Wednesday, October 29, 2014

The Price of Pollution

Short story that I wrote a few years ago. Be nice about it.

The Price of Pollution
As the sulfuric air filled my lungs, I clambered up the soot-covered hill. Struggling to get to fresh air, I adjusted my heavy pack and tried to take in the least amount of the smoky air that I could. But as I tried to trudge up the hill, I couldn’t resist the temptation to turn back and look at my former home.
            The sky was dark with smoke, ashes raining down on the ground. The dirt and grass that had once existed had disappeared completely, blanketed by the layers of the ashes. The factories could be seen everywhere, polluting the air with poisonous gases. Attacking without mercy, the factories had deprived the air of oxygen like a vacuum, clearing out all living things from the fields of soot. This hill had once overlooked the bright and fresh wheat fields of the country just ten years ago. But now, the pollution was killing off living objects slowly but surely. If only we had chosen nature over machines.
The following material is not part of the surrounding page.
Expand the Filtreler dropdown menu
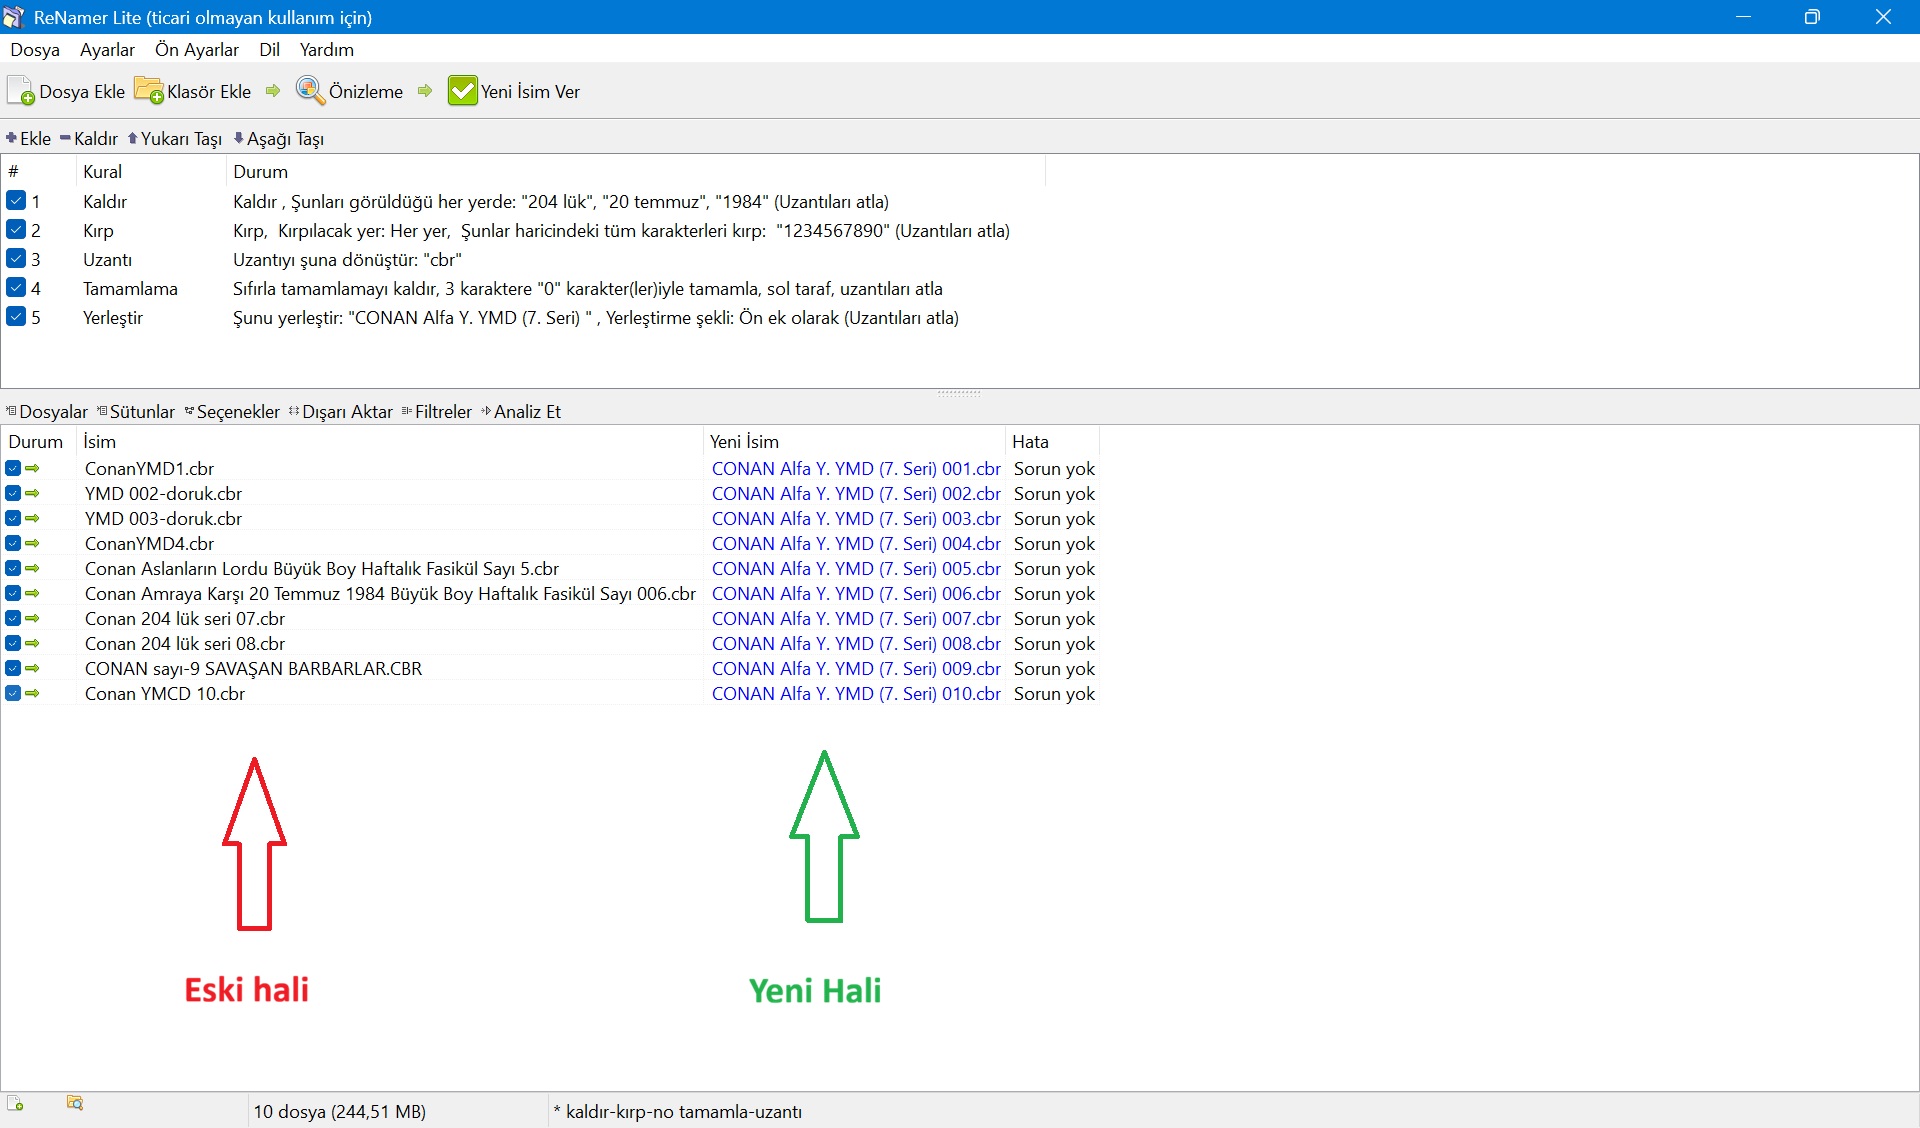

            Coughing out ash, I knew that I wanted to leave the factories, but I hesitated. It was because the place was my home place. Though covered by the smog and smoke, this place still had a cemetery, and I wasn’t willing to leave my family’s ashes and all my belongings. The only reason I had stayed next to the factories and applied as a factory worker was to stay and pay my respects to my parents when I could. Also, the farmhouse I lived in had been the home of my ancestors and contained many family heirlooms that I couldn’t carry with me. And what guarantee was there that I wouldn’t face worse when I traveled away from the factories? Now that I thought about it, I knew that there was no guarantee at all. We knew little about the outside world.
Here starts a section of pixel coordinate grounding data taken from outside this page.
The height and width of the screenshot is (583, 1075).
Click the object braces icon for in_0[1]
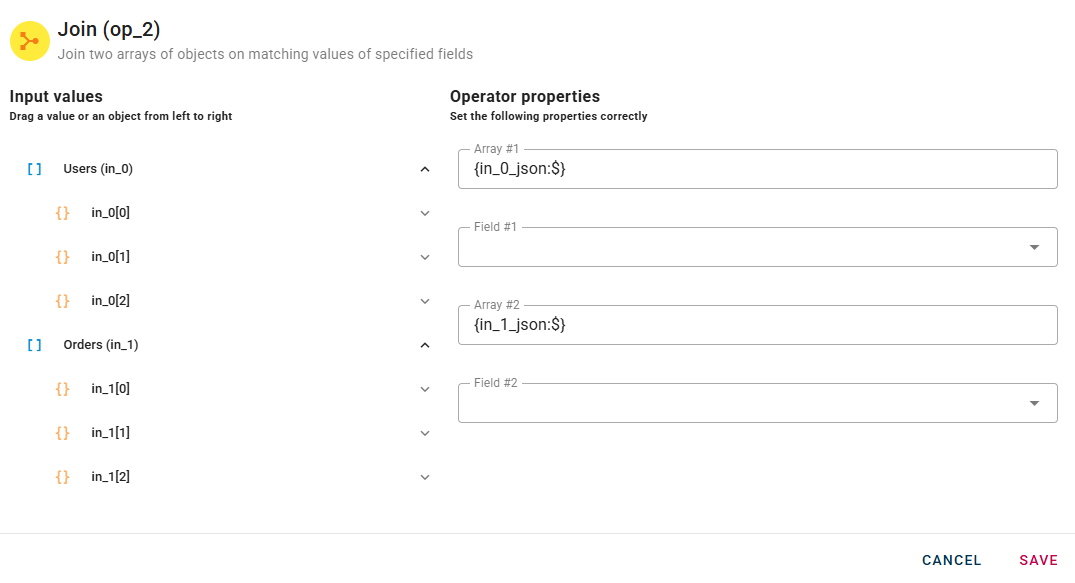(62, 257)
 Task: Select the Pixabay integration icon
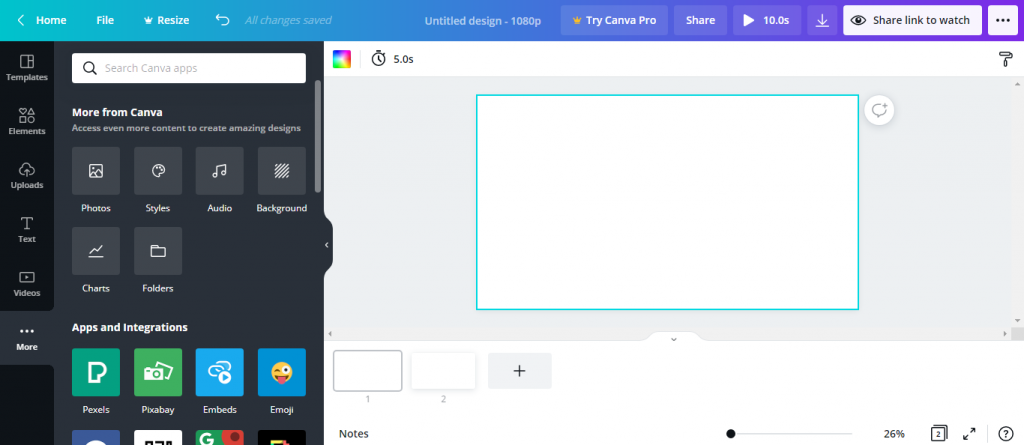point(158,372)
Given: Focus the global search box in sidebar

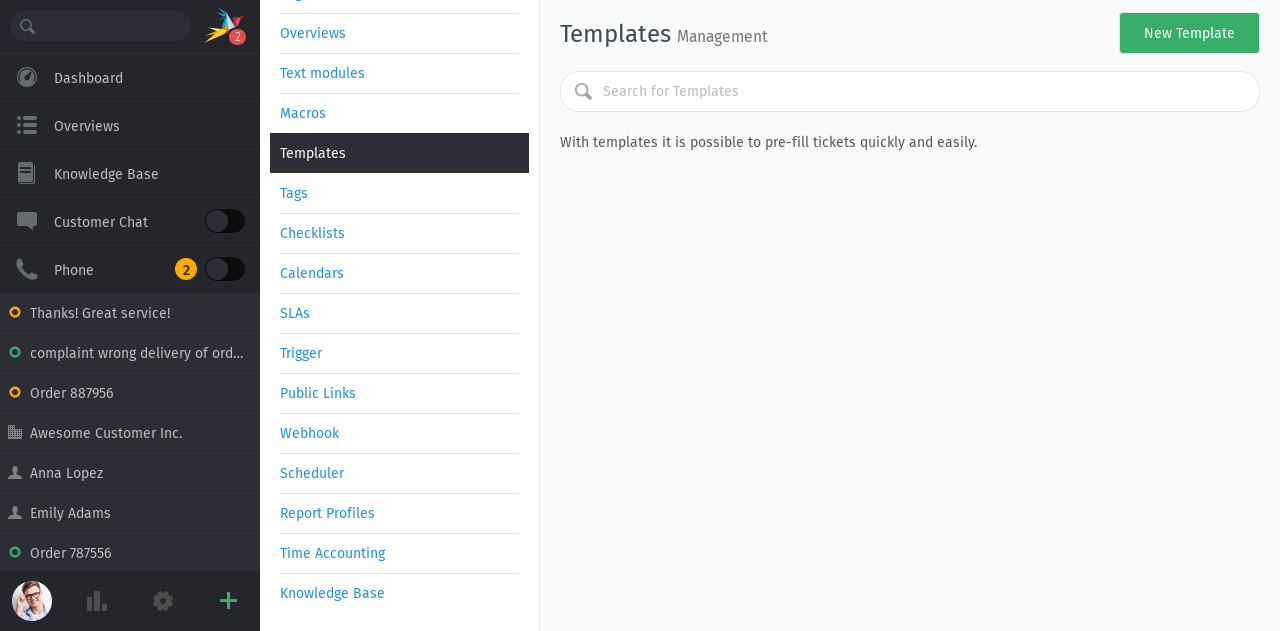Looking at the screenshot, I should (100, 26).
            As the smoke and pollution kept on billowing out from the tops of the factories, I knew that I would soon die from the smoke. A year ago, I had heard that the government had to produce artificial air for the smog-filled cities. Was that kind of life enough to leave my hometown, as bad as it was?
            Leaving this squalid, wasted place involved lots of risk, maybe even too much. Others had already tried to leave these factories. They were never heard from again. The choice to stay in this polluted town filled with smoke guaranteed a death, but at least I would be able to meet my death the same way as everyone else in the town had. Perhaps I was too ambitious and greedy to expect a green countryside that probably wasn’t there.
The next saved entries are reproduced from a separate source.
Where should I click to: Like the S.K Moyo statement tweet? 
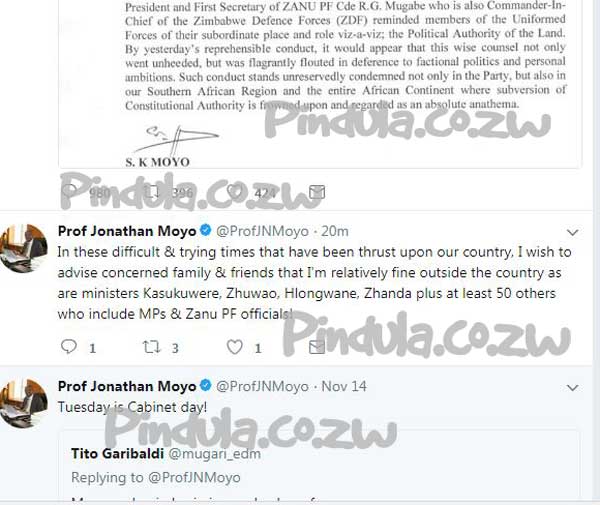click(x=235, y=191)
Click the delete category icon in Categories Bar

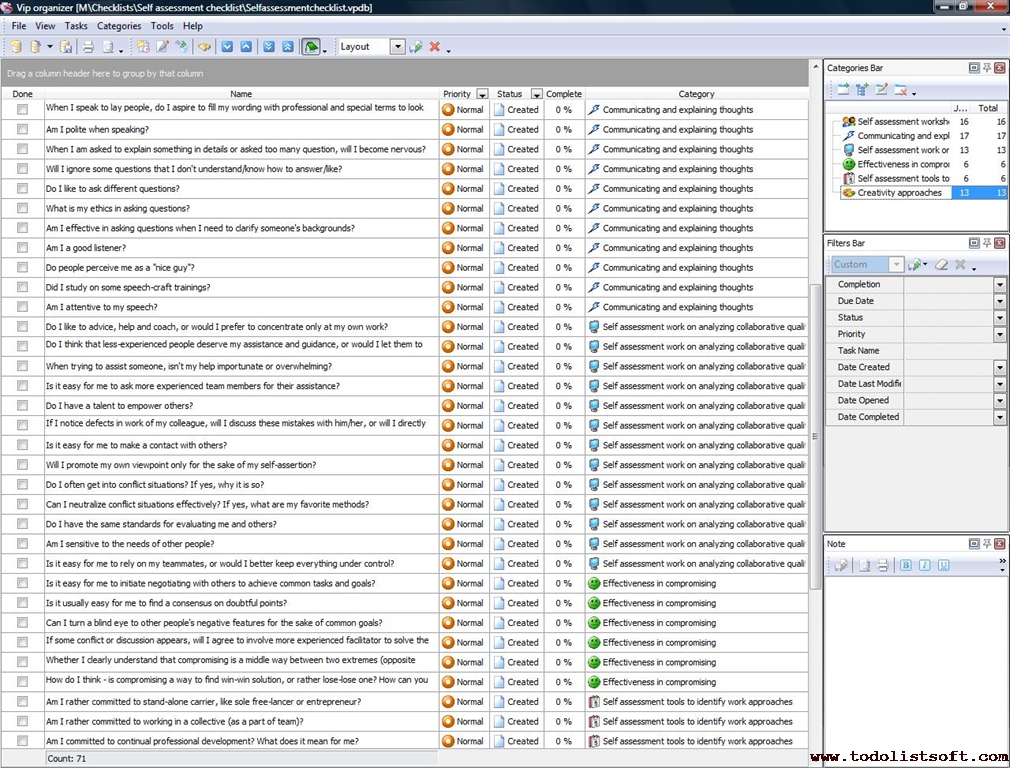pyautogui.click(x=900, y=90)
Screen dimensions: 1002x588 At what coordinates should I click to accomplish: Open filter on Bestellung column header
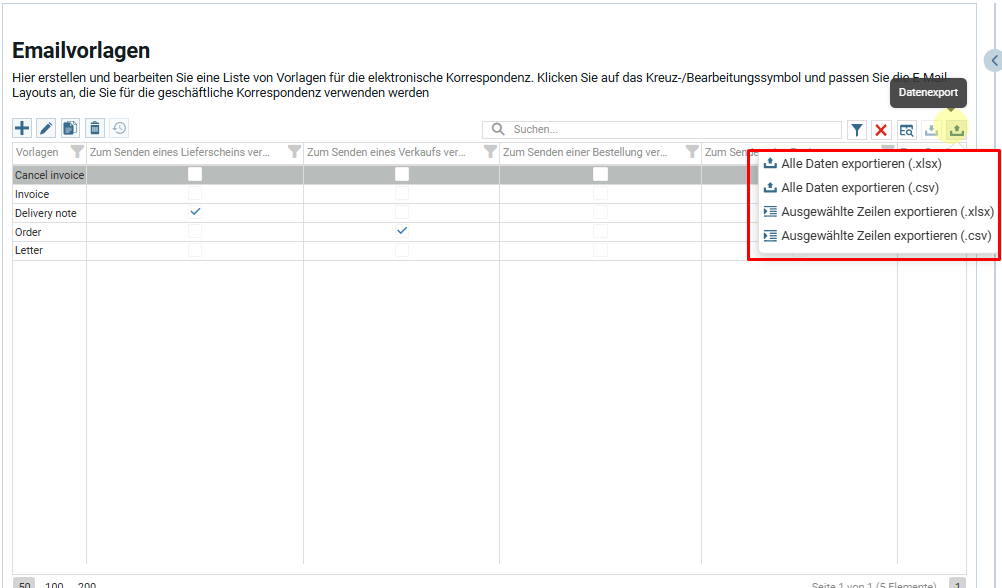point(691,152)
            But I knew what my family made me promise to do – to leave the town and go somewhere safer and fresher and not meet the same demise as they had. However, I would be going alone through the wall of smog that surrounded the factories. The outside world was unknown to me and I would have no sense of direction. Filled with pessimism, I couldn’t seem to leave the town despite my wishes, but I also couldn’t seem to be able to stay in this wasteland. Overcome with frustration and anger, I felt as if I was a scale, perfectly balanced, unable to tip to neither one side nor the other.
            Calming myself down, I tried to think of which would benefit me the most. It felt selfish, but now that I had no one to be unselfish about, I thought a selfish feeling was okay. Leaving the town would probably result in a lonely death, and even if I didn’t die, I would forever be without companionship and most of my belongings. And here, at least the factories provided stale, plastic-like, artificial food. If I left and managed to find non-polluted places, I would probably starve to death.
            But then, I remembered my parents’ last wishes. My other siblings, being nothing but toddlers, had died from the smoke. By the time that my parents had decided to quit grieving and leave, it was already too late. The gas masks, though they helped for a while, soon wore out, the filters being permanently polluted. Being the last one alive due to a stronger mask, my parents ordered me to go to the countryside, whatever the cost, and I didn’t have much to lose. They had given me a small, framed painting. It showed a picture of the green grass and plants.     I doubted that it still existed.                 
            As my two sides debated furiously in my mind, I pulled out the painting. It was the only thing that wasn’t a necessity in my pack. The painting had patches of green and a blue lake. I hadn’t seen a lake or even a hint of green for at least five years.

            I had made my decision. Turning around, I left my troubles and walked into a new land.